Thursday, March 15, 2012

Review: Unclaimed by Courtney Milan

Title: Unclaimed (Turner #2)
Author: Courtney Milan
Published: September 2011 (HQN Books)
Rating: 4/5
Summary: Handsome, wealthy and respected, Sir Mark Turner is the most sought-after bachelor in all of London—and he's known far and wide for his irreproachable character. But behind his virtuous reputation lies a passionate nature he keeps carefully in check...until he meets the beautiful Jessica Farleigh, the woman he's waited for all his life. But Jessica is a courtesan, not the genteel lady Sir Mark believes. Desperate to be free of a life she despises, she seizes her chance when Mark's enemies make her an offer she can't refuse: seduce Mark and tarnish his good name, and a princely sum will be hers. Yet as she comes to know the man she's sworn to destroy, Jessica will be forced to choose between the future she needs…and the love she knows is impossible.

My Review

I first heard about this book when it was the pick for the Sizzling Book Club at Smart Bitches, Trashy Books. I made a note that I wanted to read it because I was interested in the premise (and, of course, the lovely cover). However, I did not get around to it until a few months later. I decided to read the series in order, starting with Unveiled, which I already reviewed here. I enjoyed Unveiled, but I found to my slight dismay that the most interesting character was only a lowly brother of the hero, and, as a grown male virgin, would probably never have a book of his own. Then, lo and behold, I looked at the summary for Unclaimed again...and proceeded to do such a flail!dance as you have never seen before.
----
Work to complete:
a - Write out the passage of the review word for word, starting at "Review: Unclaimed by" and ending at "knows is impossible.".
b - Which publisher does the review list for Unclaimed?
----
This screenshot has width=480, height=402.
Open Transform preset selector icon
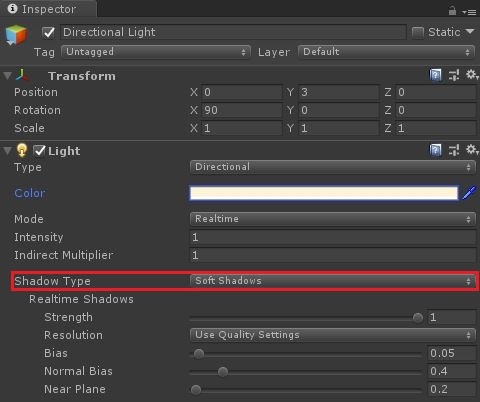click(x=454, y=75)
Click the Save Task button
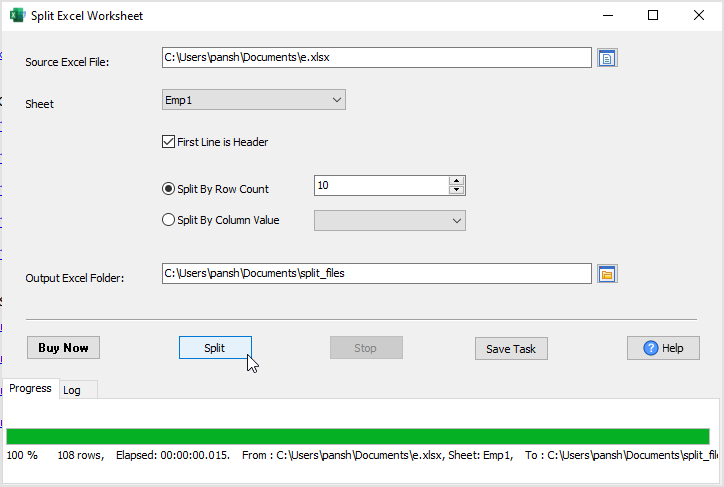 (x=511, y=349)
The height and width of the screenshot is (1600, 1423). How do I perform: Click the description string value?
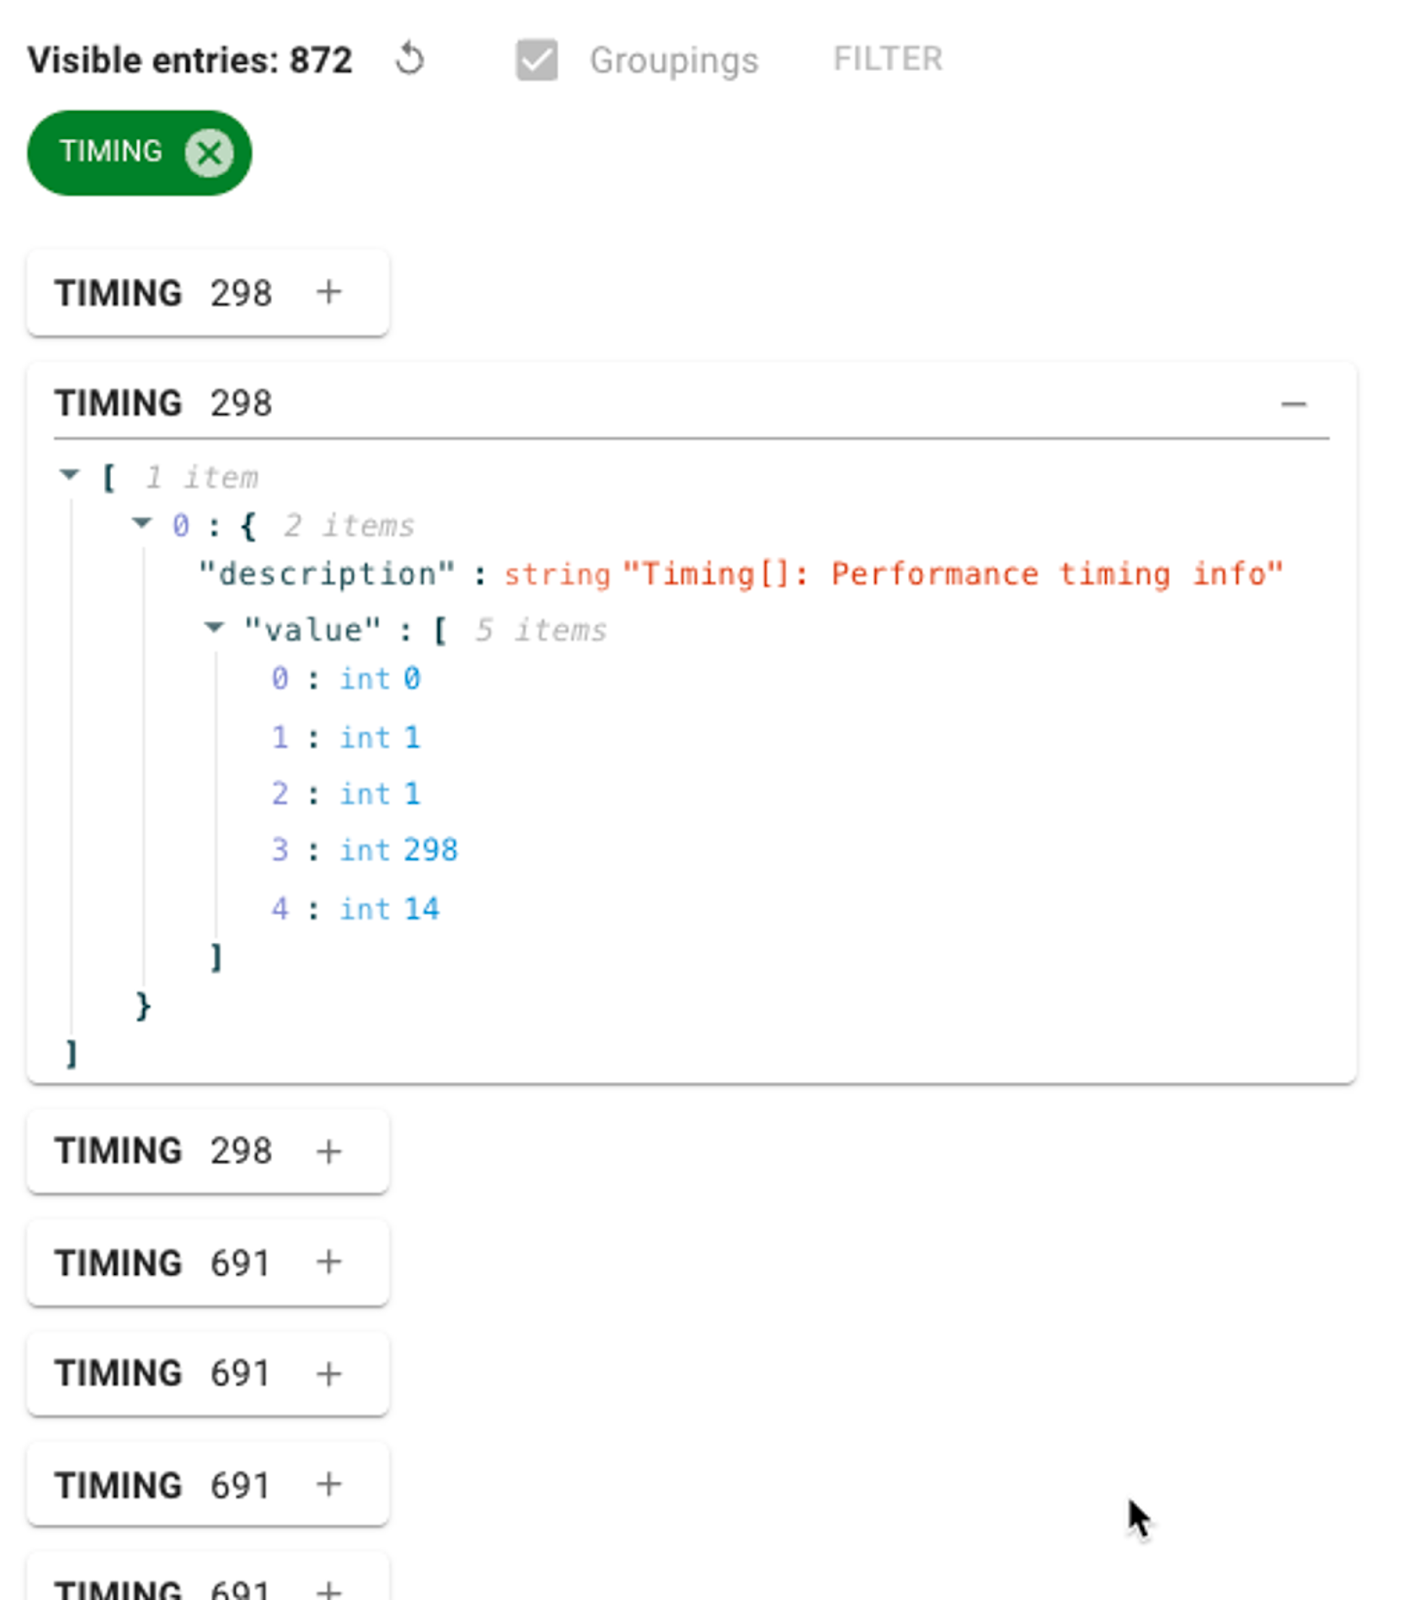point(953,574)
----
Outputs for the tasks:
a -
Review: Unclaimed by Courtney Milan

Title: Unclaimed (Turner #2)
Author: Courtney Milan
Published: September 2011 (HQN Books)
Rating: 4/5
Summary: Handsome, wealthy and respected, Sir Mark Turner is the most sought-after bachelor in all of London—and he's known far and wide for his irreproachable character. But behind his virtuous reputation lies a passionate nature he keeps carefully in check...until he meets the beautiful Jessica Farleigh, the woman he's waited for all his life. But Jessica is a courtesan, not the genteel lady Sir Mark believes. Desperate to be free of a life she despises, she seizes her chance when Mark's enemies make her an offer she can't refuse: seduce Mark and tarnish his good name, and a princely sum will be hers. Yet as she comes to know the man she's sworn to destroy, Jessica will be forced to choose between the future she needs…and the love she knows is impossible.

b - HQN Books